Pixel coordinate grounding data
___

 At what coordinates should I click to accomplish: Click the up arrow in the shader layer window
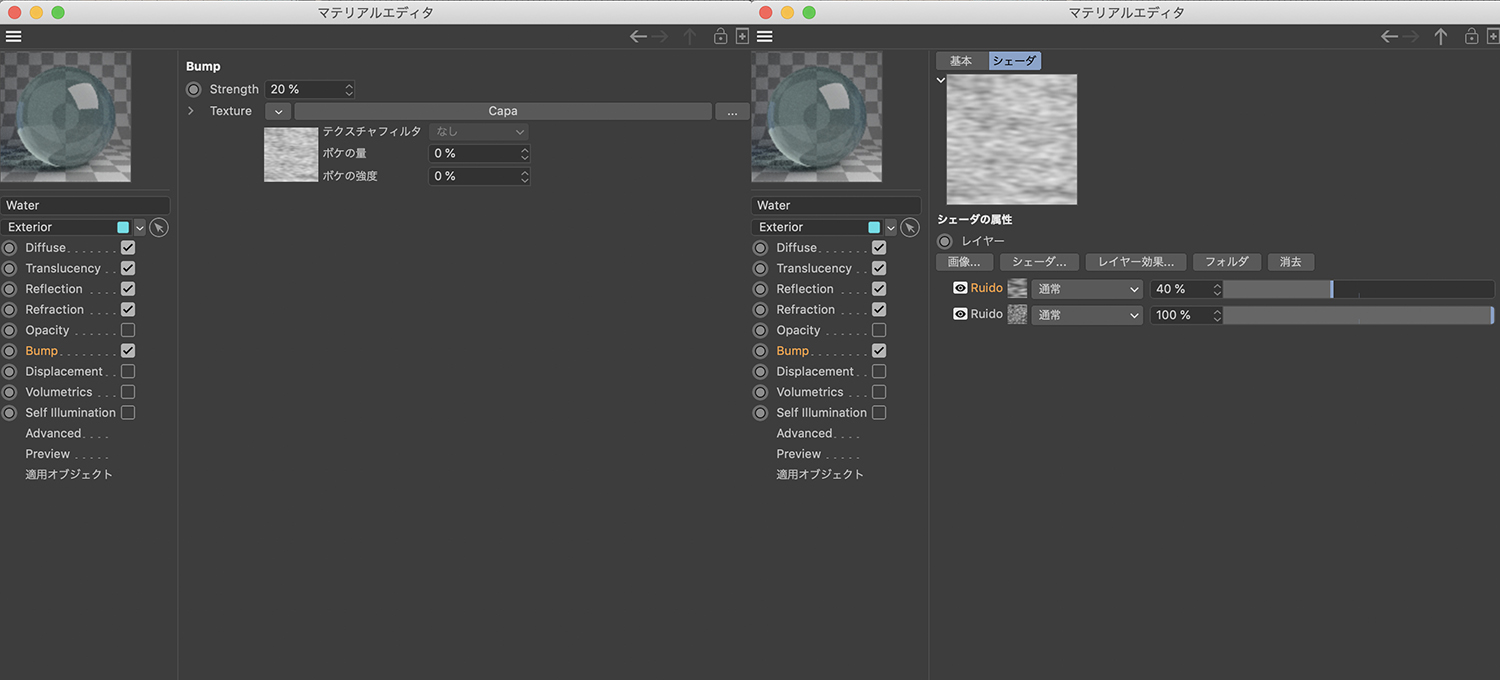pos(1440,36)
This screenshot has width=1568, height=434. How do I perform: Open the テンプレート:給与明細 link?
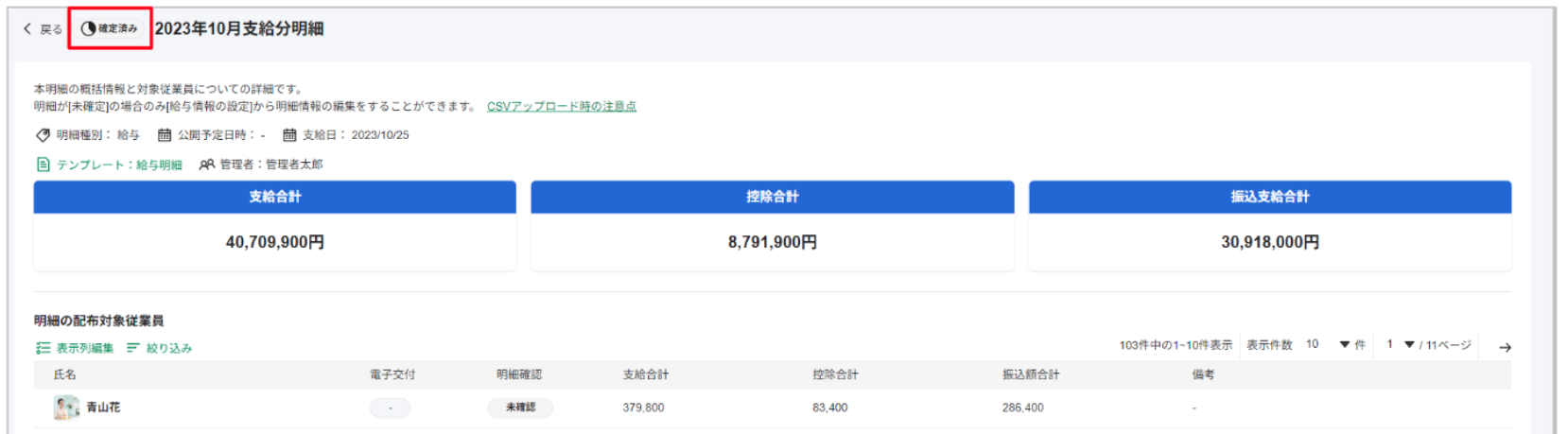[x=119, y=165]
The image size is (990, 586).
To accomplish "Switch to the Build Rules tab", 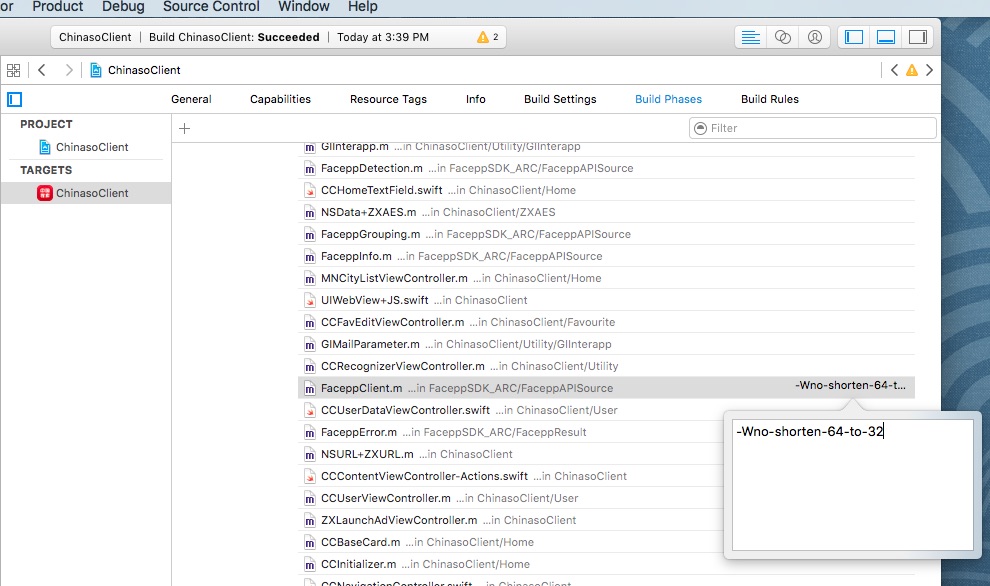I will click(x=769, y=99).

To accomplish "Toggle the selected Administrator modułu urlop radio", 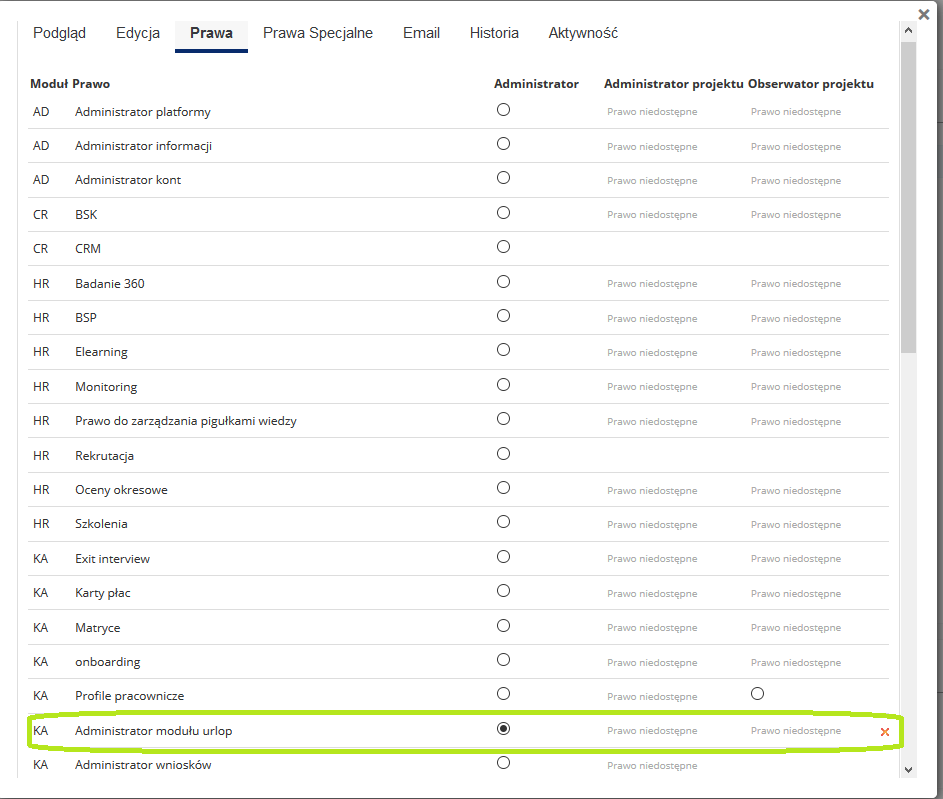I will pos(503,729).
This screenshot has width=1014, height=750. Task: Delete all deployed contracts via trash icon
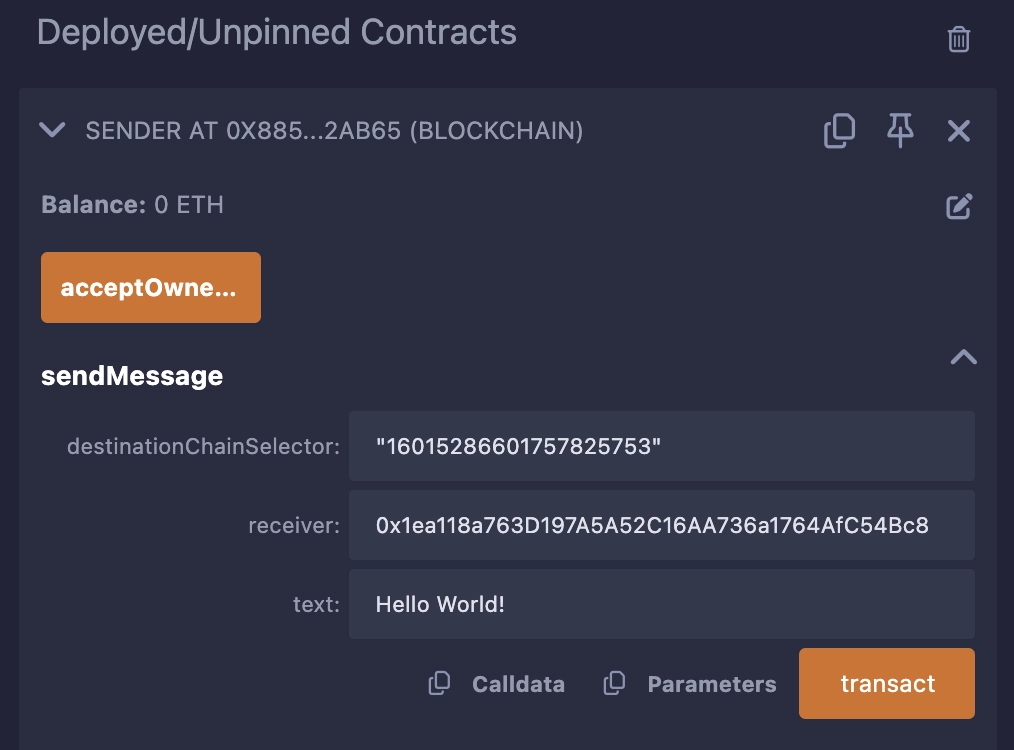958,39
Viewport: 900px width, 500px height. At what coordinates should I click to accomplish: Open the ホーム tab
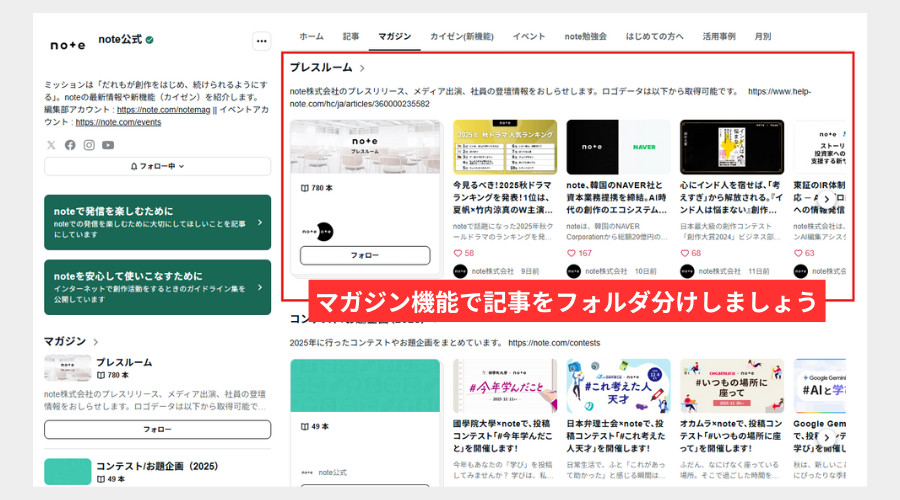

___

WHAT TO WORK ON: In the data above, find the line containing "This screenshot has width=1014, height=750."; from there, please write out each line through the end, exactly, with the pictures omitted.

TASK SOLUTION:
This screenshot has width=1014, height=750. Task: Delete all deployed contracts via trash icon
958,39
Viewport: 900px width, 500px height. At what coordinates should I click to accomplish: Open the ホーム tab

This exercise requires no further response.